His penis size is what it is considered "normal" on the low side but his father and I are concerned about its growth. We heard there is a study in Philadelphia that says that if an infant with this disorder gets testosterone on his first months of life his penis will have a normal growth, because that is the way it happens in normal boys.

We went to an endocrinologist who does not agree with that, so we are going for a second opinion. We definitely want the shots since we think that dealing with an empty scrotum and shots the rest of his life are hard enough, we don't want him to be concerned about his size too.
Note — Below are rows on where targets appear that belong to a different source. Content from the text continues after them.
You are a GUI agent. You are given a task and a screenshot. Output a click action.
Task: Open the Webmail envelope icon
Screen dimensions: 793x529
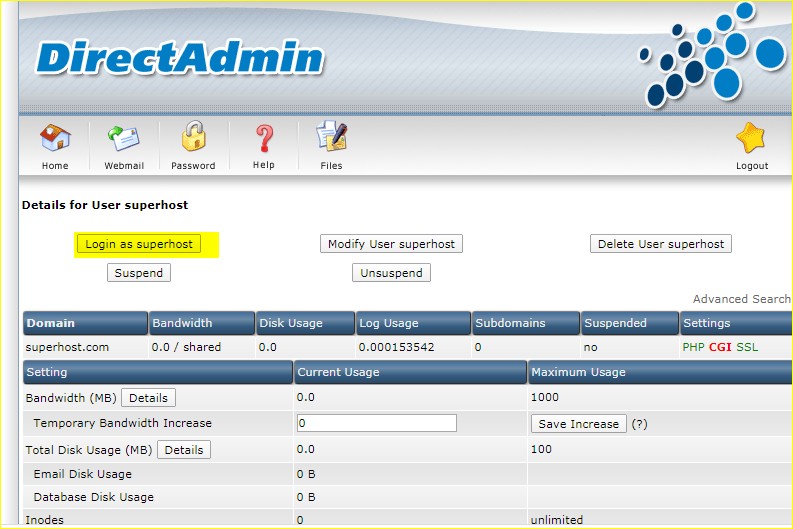[124, 139]
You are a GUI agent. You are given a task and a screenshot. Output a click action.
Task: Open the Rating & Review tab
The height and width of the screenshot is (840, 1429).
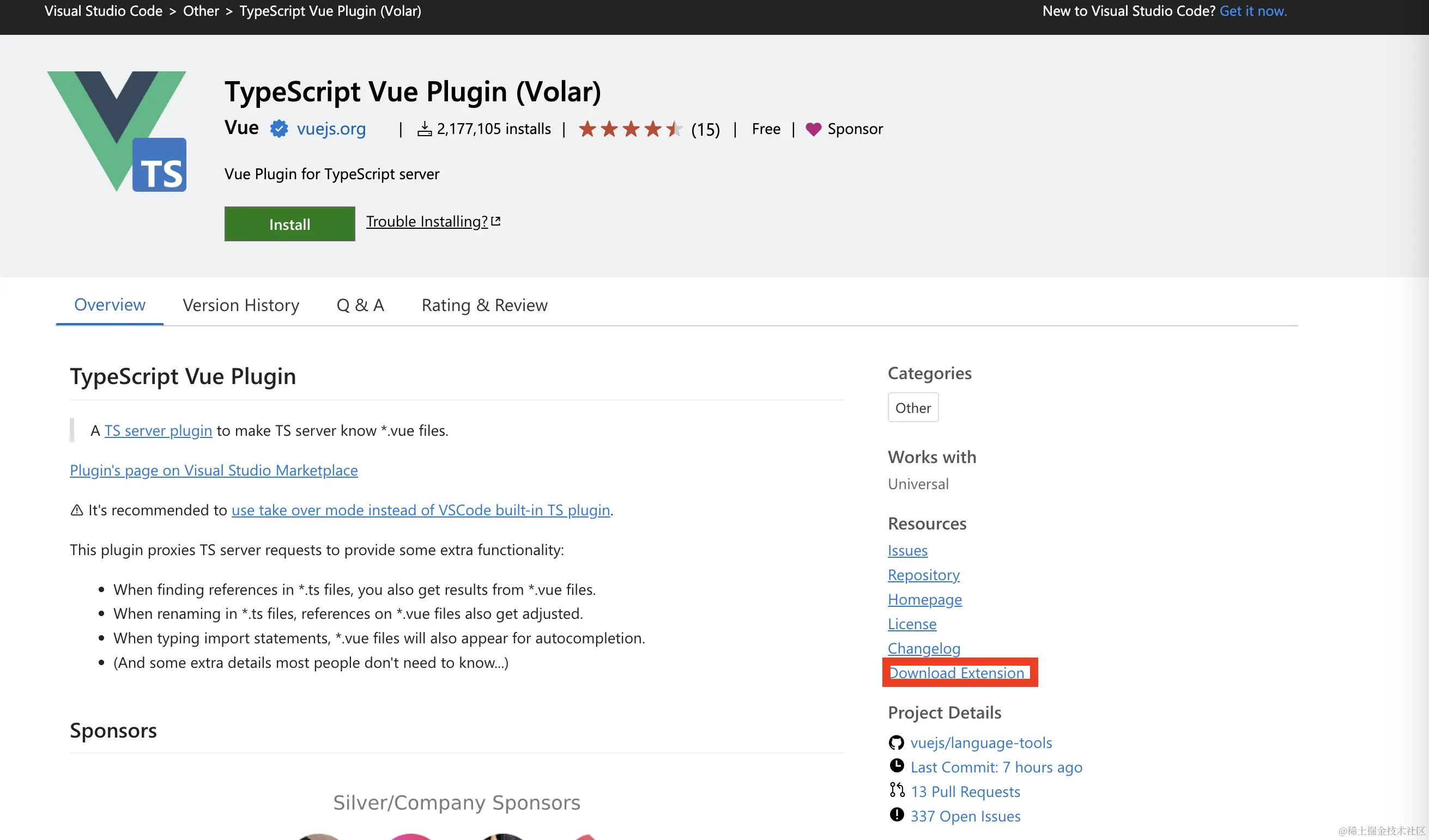pyautogui.click(x=485, y=305)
I have to confess that I am very scared about the future, and the happiness I feel for the arrival of my baby is shadowed by this finding.

I want to find the cure!

I believe the regeneration of the testes is the solution. It is being done right now and hopefully in 10 years will be more real.

I saw this video and felt really hopeful:



I started this blog to share my experience and also to invite other people dealing with anorchia. I would like to start a web site in the near future because I want to share not only experiences but also research papers that can give us some light and guidance in this difficult and still unknown journey.